A reunião de julho da Fed deve terminar sem mexidas nos juros diretores, que assim permanecerão em torno de 3,75%. A inflação continua acima do objetivo de 2%, com a mais recente leitura do índice de preços no consumidor (IPC) a mostrar um abrandamento de 4,2% em maio para 3,5% em junho e, julgando pelas palavras de Kevin Warsh, a prioridade será trazer de volta a estabilidade de preços.

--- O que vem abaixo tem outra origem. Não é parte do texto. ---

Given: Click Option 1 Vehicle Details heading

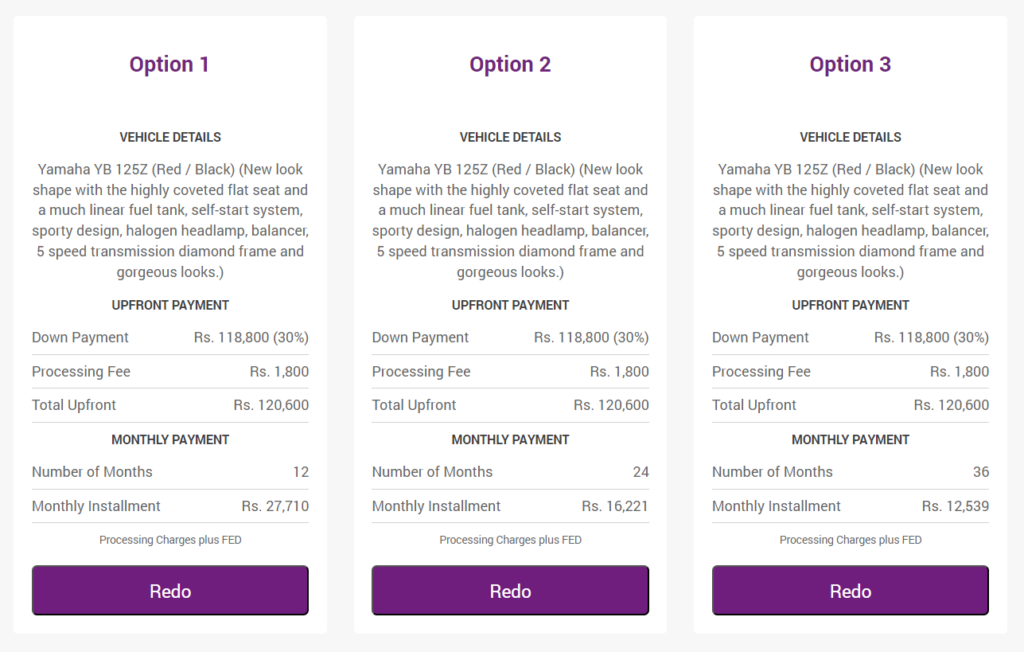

Na mesma linha, o indicador preferido da Fed para avaliar a pressão nos preços, o índice de gastos pessoais de consumo (PCE), ficou em 4,1% em maio, o valor mais elevado desde abril de 2023 e outro sinal claro das pressões inflacionistas. Também o índice subjacente, que descarta as categorias mais voláteis (energia e alimentação), tocou máximos de outubro de 2023, ao subir marginalmente até 3,4%.

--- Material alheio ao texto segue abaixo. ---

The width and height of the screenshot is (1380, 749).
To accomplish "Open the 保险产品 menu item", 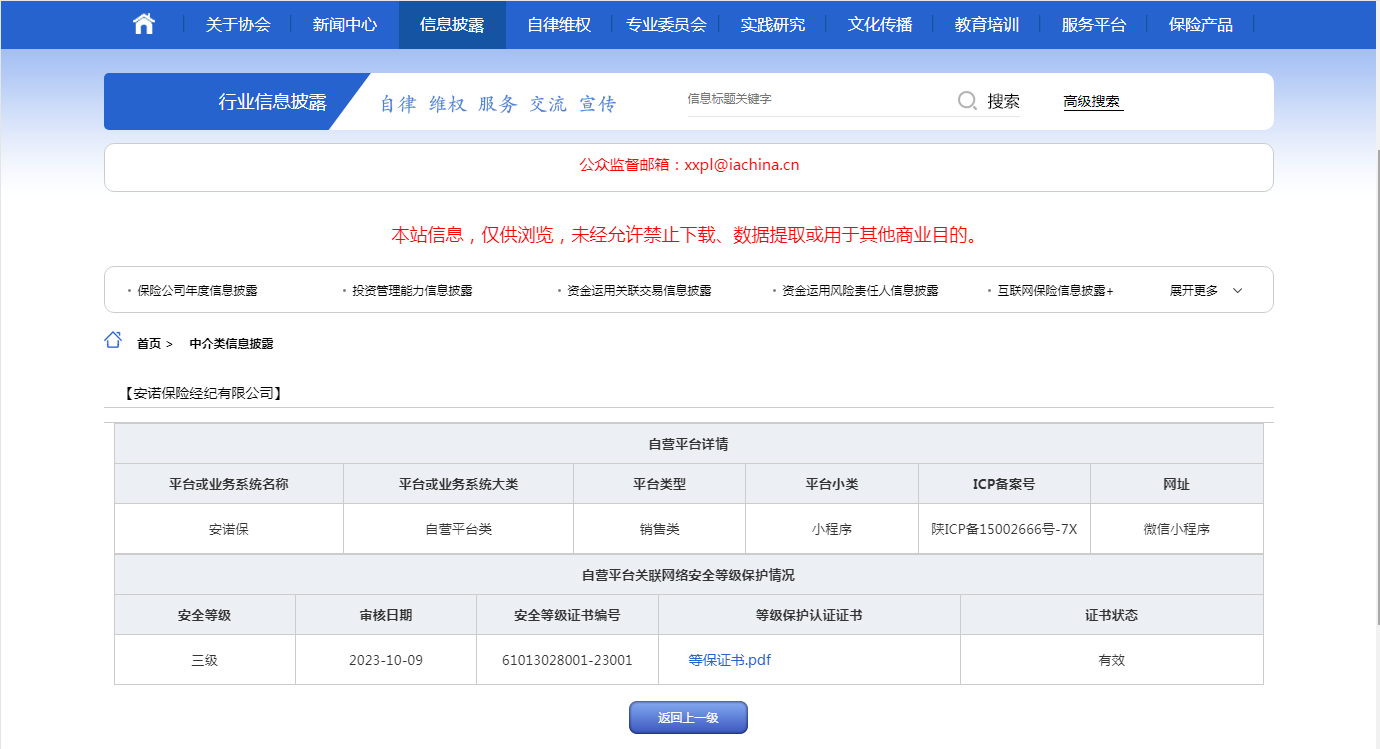I will 1200,24.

Ainda assim, os analistas do banco ING lembram que a descida do IPC, juntamente com “as leituras positivas dos preços na produção industrial e o Livro Bege – marcado por um tom claramente ténue quanto aos preços – sugerem coletivamente que a urgência pode não ser tanta como inicialmente estimado”.
A juntar a isto, a leitura mais recente do mercado laboral, de junho, mostra mais um mês de abrandamento na criação de empregos, mas ainda sólido, com 57 mil postos criados. Perante isto, Chitrang Purani, gestor do portfólio de rendimento fixo do Capital Group, considera que “o mercado de trabalho pode ser a chave para as decisões da Fed”.
“O mercado laboral está mais fraco do que há uns anos, mas globalmente sólido. A guerra manteve a inflação acima de 2% e deverá pesar no investimento fora da IA, assim como na procura dos consumidores”, expõe. “Esta combinação acarreta mais risco de um abrandamento mais pronunciado no crescimento.”
Nesta mesma linha, os dados do Conference Board divulgados esta terça-feira apontam precisamente para mais fissuras na vertente laboral. As famílias que consideram difícil encontrar um emprego caíram marginalmente, de 21,7% para 21,5%, mas as que consideram que as vagas abundam caiu de 25,5% para 24,6%, o valor mais baixo desde 2021.
Para a Pantheon, caso a inflação comece a dar sinais de recuo, esta ligeira deterioração do mercado de trabalho pode significar que a Fed não volta a mexer nos juros até ao final do ano – uma visão que contrasta com o consenso entre analistas e investidores, que antecipam mais duas subidas até final de 2026.